Chávez rechazó las denuncias del dirigente masista. «No tengo ningún comentario a esa supuesta participación (en el fallo), que de hecho no existe», afirmó la autoridad, quien también dijo que la última vez que estuvo en Sucre fue el 6 de enero
Barrientos aseguró que el viceministro estuvo el miércoles en Sucre.
Las disputas por la silla edil revelaron tres corrientes dentro del oficialismo. En el ámbito municipal, Berríos lidera a un grupo junto a algunas organizaciones sociales, mientras el jefe departamental del MAS se jugó a favor de Romero con el apoyo de las principales organizaciones sociales y tres de cuatro concejales.
El gobernador de Chuquisaca, Esteban Urquizu, evitó inmiscuirse en el conflicto y no brindó apoyo a ninguno de los alcaldes y pidió la convocatoria inmediata a elecciones.
Al término de la audiencia, la alcaldesa Berríos agradeció la decisión de la Corte Superior y señaló que ella estaba confiada en la imparcialidad de la justicia.
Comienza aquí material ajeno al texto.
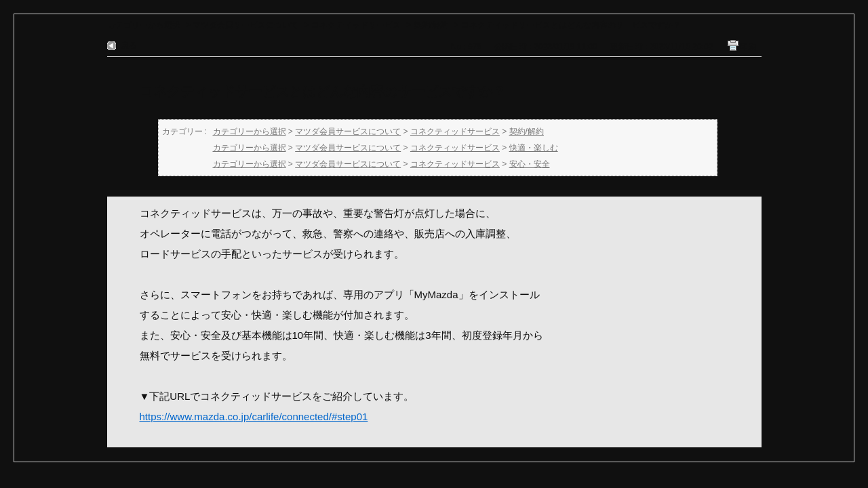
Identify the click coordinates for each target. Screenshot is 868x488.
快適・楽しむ (534, 148)
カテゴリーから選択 (144, 25)
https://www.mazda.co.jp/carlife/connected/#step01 (254, 416)
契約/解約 (431, 25)
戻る (129, 45)
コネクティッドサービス (356, 25)
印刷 (748, 47)
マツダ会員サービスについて (245, 25)
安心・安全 (530, 164)
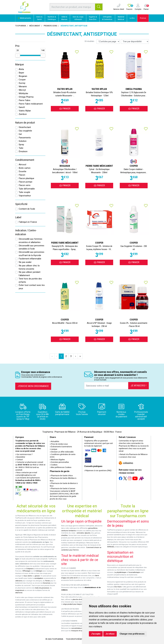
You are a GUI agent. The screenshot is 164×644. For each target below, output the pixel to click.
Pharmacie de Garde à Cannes (63, 488)
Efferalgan (27, 571)
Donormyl (46, 583)
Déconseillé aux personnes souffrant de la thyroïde (31, 254)
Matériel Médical (121, 18)
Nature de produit (25, 122)
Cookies (54, 465)
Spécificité (21, 204)
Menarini (23, 86)
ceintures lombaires (68, 530)
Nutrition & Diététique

Además, aseveró que trabajará para generar más fuentes de empleo y convocó a la unidad a sus colegas, dejando de lado las confrontaciones políticas.
La concejal de oposición, Lourdes Millares, exigió que a la brevedad posible se llame a elecciones para elegir a un nuevo alcalde.
PRESIDENTE SE OPUSO AL CAMBIO
POSICIÓN
El presidente Evo Morales se pronunció el 12 de enero sobre el conflicto surgido en la Alcaldía de Sucre y señaló que hace dos semanas se reunió con dirigentes del MAS y concejales, y les recomendó no cambiar a Berríos para no perjudicar la gestión, pero si probaban, con documentos, las denuncias de corrupción en su contra, en ese momento Berríos dejaría el cargo. «Este tema de Sucre no es por corrupción ni por nepotismo, sino por intereses de grupos de derecha que buscan perjudicar la gestión», aseveró al lamentar que «algunos compañeros del MAS se dejen llevar por esos trabajos sucios de los opositores».